- Testo da leggere
:::
LE BANALITÀ DEL MALE


Non si può ricordare qualche cosa a cui non si è pensato e di cui non si è parlato con se stessi. 
Hannah Arendt 
Il resoconto del processo ad Adolf Eichmann racchiude in sé la storia di un popolo e il fallimento di ciò che fa dell’essere umano un essere pensante. Eichmann, l’imputato, appare come un essere normale, sicuro di sé. Il suo aspetto non ha niente di sbagliato, mostruoso o demoniaco che giustifichi le sue azioni. Afferma con serenità di aver agito secondo le leggi, obbedendo agli ordini. Ed è proprio dietro questa terribile normalità, capace di commettere le più grandi atrocità, che la Arendt rintraccia la banalità del male. Tale normalità spaventa quasi più delle atrocità commesse perché implica che il non riflettere, il non pensare alle conseguenze delle proprie azioni, porti questo nemico del genere umano a non vedere il male, a non accorgersene, a non sentirlo. Il male, come il bene, presupporrebbe una scelta, un desiderio, una motivazione valida, un pensiero. Quando il male diventa “male assoluto” non ha radici, non si sa come affrontarlo perché esula da qualunque principio religioso, morale, etico. L’unica motivazione possibile per dare un senso a chi si sottrae alla legge e all’obbedienza è forse l’incapacità di continuare a vivere con un peso così forte. Alla radice del male c’è il nulla, solo il bene ha profondità e può essere integrale. La Arendt afferma che una morale ben radicata e un sistema di valori etico non bastano a fermare il male. L’esperienza insegna che i propri valori possono essere facilmente ribaltabili dalla società contemporanea.
:::
- Record elencati
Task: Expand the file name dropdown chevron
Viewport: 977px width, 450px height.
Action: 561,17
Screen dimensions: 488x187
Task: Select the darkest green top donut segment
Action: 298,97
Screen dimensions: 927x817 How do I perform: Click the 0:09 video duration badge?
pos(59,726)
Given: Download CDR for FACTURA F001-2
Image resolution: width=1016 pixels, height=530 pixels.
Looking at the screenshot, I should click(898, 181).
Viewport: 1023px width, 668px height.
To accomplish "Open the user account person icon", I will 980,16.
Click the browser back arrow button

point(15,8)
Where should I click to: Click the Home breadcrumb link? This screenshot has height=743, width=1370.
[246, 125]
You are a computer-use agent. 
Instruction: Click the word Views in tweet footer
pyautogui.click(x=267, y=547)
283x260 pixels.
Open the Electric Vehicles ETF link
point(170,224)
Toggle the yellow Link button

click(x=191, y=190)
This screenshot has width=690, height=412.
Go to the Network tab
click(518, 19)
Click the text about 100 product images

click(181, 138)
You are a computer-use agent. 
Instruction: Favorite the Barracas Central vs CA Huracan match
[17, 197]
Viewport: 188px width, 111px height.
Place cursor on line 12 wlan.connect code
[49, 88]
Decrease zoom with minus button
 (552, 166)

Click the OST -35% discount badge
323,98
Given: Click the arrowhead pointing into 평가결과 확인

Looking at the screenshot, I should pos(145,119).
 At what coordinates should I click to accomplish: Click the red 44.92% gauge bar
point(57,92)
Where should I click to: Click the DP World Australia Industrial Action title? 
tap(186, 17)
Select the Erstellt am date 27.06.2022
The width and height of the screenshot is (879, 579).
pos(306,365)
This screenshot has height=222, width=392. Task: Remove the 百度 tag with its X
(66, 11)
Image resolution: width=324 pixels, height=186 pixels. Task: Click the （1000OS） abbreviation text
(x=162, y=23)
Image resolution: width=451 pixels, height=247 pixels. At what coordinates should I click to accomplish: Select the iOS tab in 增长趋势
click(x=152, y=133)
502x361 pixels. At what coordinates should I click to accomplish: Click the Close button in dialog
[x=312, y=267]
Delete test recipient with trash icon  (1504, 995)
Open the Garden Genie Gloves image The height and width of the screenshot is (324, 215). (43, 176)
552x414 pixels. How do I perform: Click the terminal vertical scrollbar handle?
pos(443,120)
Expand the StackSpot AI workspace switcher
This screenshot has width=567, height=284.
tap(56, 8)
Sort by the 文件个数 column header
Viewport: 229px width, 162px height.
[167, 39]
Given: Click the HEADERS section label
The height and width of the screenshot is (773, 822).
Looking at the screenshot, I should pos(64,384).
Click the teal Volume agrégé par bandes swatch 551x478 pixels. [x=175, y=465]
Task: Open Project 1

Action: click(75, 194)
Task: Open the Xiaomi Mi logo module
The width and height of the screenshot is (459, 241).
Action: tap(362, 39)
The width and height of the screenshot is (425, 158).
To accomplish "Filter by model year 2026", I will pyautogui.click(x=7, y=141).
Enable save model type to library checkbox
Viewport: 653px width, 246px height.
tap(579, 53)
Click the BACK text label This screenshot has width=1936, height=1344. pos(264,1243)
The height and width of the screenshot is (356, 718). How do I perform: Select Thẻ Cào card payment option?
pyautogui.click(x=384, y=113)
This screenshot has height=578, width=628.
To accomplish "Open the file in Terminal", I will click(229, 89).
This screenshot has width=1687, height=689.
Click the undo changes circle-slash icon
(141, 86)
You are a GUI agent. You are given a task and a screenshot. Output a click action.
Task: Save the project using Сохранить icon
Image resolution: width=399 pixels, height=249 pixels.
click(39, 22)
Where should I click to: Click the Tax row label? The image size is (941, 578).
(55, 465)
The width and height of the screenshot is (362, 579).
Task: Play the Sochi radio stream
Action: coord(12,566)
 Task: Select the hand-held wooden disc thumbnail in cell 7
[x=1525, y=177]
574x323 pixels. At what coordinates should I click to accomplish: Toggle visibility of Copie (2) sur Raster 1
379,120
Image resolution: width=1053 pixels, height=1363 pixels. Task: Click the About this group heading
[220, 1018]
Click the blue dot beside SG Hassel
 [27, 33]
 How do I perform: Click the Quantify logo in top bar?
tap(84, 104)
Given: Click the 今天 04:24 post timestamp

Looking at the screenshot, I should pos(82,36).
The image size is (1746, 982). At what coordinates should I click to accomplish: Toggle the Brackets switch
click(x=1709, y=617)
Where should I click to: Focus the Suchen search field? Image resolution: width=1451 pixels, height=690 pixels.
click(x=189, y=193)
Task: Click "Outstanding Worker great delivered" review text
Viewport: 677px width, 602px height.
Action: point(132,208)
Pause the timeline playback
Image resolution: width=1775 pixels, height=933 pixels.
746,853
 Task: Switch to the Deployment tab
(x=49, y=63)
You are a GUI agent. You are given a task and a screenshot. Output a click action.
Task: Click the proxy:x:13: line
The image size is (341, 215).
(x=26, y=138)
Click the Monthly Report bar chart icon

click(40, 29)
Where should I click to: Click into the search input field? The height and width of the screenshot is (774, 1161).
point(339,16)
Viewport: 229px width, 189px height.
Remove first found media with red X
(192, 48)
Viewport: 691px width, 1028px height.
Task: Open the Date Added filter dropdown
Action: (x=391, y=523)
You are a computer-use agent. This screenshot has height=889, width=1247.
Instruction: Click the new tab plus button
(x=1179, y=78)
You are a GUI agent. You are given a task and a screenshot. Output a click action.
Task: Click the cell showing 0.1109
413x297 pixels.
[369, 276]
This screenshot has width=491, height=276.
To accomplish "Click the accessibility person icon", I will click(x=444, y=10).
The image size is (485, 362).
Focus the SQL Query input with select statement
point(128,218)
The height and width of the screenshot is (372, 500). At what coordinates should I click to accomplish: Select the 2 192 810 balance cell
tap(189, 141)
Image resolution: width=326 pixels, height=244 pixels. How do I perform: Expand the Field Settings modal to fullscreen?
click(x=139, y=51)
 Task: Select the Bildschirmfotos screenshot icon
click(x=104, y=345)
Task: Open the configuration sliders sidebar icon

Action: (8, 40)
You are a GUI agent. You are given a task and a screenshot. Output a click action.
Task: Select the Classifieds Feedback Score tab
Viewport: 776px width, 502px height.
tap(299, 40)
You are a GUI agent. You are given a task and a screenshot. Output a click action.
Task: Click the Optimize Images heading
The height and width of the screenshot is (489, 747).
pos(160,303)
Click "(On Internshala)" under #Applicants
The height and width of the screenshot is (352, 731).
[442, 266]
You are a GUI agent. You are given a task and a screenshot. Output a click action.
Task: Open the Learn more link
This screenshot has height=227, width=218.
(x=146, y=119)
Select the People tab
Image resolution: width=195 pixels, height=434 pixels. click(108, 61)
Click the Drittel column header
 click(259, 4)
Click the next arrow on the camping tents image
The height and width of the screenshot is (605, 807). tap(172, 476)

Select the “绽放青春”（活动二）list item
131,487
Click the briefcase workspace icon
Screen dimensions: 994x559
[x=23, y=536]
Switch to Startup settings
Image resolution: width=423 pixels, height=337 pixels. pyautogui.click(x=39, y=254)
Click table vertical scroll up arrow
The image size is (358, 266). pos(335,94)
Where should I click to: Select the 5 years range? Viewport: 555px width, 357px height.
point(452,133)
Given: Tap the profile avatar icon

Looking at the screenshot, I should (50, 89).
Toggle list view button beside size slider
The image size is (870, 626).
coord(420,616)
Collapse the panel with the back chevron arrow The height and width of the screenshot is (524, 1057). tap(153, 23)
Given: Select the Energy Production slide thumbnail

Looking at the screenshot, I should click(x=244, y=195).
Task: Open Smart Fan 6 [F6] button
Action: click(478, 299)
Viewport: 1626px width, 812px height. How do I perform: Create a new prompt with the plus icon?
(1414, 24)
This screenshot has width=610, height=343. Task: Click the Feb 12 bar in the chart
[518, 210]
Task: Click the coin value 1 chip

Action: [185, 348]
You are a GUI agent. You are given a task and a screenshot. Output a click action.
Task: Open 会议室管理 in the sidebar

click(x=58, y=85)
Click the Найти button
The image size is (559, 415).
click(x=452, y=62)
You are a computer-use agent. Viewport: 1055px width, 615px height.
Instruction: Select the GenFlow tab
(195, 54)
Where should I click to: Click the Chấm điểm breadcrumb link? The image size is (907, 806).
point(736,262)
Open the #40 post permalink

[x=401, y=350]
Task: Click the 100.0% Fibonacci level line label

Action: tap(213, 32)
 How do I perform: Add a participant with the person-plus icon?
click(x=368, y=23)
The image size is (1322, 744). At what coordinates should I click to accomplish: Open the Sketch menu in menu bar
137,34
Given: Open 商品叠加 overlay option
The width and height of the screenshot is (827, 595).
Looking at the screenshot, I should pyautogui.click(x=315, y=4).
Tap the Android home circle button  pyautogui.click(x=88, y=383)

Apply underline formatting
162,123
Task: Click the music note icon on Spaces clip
:::
- Cosa farai
A. Riassumi in due frasi il testo sulla banalità del male.
B. Per favore, riporta tali e quali le righe dei record comprese tra quella che contiene "Where should I click to: Click into" e quella che contiene "point(339,16)", estremi inclusi.

- Risposte ai compiti
A. Nel resoconto del processo ad Adolf Eichmann, l'imputato appare come un essere normale che afferma di aver agito secondo le leggi, obbedendo agli ordini, e proprio in questa terribile normalità la Arendt rintraccia la banalità del male. Tale normalità spaventa perché il non pensare alle conseguenze delle proprie azioni porta a non vedere il male, e secondo la Arendt una morale ben radicata e un sistema di valori etico non bastano a fermarlo.

B.
Where should I click to: Click into the search input field? The height and width of the screenshot is (774, 1161).
point(339,16)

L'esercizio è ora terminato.